According to the American Academy of Allergy Asthma and Immunology, children who grow up with a cat or dog may be protected from developing asthma. It was once thought that children, being exposed to a pet in the home, were at a greater risk for allergies, but the Asthma and Allergy Foundation of America states that being exposed to the allergy trigger of pet dander as a young child can reduce the instances of pet allergies by 33 percent.
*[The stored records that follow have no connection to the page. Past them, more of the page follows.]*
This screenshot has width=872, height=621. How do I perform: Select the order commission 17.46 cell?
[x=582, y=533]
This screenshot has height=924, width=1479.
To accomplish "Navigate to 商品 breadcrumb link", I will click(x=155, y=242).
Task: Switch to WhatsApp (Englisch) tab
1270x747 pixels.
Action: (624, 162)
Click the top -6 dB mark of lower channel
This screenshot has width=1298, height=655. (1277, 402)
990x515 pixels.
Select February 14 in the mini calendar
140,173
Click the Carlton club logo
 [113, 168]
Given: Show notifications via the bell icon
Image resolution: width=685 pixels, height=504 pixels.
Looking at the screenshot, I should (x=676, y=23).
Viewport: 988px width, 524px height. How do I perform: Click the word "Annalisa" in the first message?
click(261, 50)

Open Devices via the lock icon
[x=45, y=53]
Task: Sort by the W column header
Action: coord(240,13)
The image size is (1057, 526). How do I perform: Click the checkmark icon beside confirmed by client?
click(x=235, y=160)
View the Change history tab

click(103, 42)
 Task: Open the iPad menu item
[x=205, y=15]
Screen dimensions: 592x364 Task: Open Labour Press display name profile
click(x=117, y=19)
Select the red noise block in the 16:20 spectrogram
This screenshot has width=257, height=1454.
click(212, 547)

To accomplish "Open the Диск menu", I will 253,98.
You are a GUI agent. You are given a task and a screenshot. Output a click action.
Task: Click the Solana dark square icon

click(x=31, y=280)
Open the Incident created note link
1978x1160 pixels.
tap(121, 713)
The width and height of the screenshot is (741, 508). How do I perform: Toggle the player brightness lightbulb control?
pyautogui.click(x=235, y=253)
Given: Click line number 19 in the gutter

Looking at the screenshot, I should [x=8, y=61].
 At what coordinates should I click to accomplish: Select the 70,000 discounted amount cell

Just being in the room with your pet can cause an actual physical response that decreases stress and enhances overall mood. Pets make us feel better, physically and emotionally. Therapists have even prescribed pets as a tool to help their patients recover from depression.
It Doesn’t Come in a Pill
Having a pet has shown to reduce blood pressure and cholesterol, reduce the instance of death from cardiac disease, increase physical fitness and lower risk of stroke. Owning a pet has also been shown to lower risk of asthma in children, increase comfort in counseling patients, reduce symptoms of ADHD in children, calm a child with autism, warn of an impending seizure, and calm Alzheimer’s patients.
Canine Cancer Detection
There are many stories of dogs that can smell cancer, either on a person’s breath, in a urine sample, and on or under the skin. The evidence is mixed, with complaints about studies, seeming to show what is being called a 95% success rate, being unscientific or the sampling too small to be trusted. Because of the problems inherent in using animals in a medical setting, it is unlikely this method will ever gain wide-spread popularity.
Pets give themselves to us fully and enhance and improve our lives in so many ways, asking little in return. The bond between humans and animals is one of a kind and the health benefits of having a pet is just one more way they make our lives so much better.